(Records for locating described items)
====

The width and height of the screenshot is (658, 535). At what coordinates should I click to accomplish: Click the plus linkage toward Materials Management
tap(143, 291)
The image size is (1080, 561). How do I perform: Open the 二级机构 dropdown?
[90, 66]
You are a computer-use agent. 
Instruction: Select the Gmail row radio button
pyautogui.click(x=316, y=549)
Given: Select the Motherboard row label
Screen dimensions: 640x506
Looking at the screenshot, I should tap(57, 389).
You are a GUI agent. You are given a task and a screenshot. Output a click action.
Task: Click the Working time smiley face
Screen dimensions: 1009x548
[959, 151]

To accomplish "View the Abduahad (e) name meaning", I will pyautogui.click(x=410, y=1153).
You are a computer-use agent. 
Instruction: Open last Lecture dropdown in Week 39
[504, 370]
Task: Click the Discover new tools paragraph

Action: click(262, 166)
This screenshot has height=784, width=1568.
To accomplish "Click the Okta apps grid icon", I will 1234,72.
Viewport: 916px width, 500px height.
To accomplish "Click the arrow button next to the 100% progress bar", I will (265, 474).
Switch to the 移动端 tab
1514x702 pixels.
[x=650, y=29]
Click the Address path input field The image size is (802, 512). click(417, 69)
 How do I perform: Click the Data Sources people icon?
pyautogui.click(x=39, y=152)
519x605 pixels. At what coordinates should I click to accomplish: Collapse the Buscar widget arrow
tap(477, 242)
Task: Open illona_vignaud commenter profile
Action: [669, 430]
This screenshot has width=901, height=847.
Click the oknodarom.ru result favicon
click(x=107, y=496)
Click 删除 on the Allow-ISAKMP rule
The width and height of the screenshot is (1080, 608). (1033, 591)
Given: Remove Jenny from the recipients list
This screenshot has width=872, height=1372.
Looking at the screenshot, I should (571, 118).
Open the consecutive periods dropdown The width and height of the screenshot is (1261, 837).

====

**The request**: Set down once more, without any change, everything in the data from the line containing "This screenshot has height=784, width=1568." down to the line containing "[x=650, y=29]", both of those lines included.

**Task result**:
This screenshot has height=784, width=1568.
To accomplish "Click the Okta apps grid icon", I will 1234,72.
Viewport: 916px width, 500px height.
To accomplish "Click the arrow button next to the 100% progress bar", I will (265, 474).
Switch to the 移动端 tab
1514x702 pixels.
[x=650, y=29]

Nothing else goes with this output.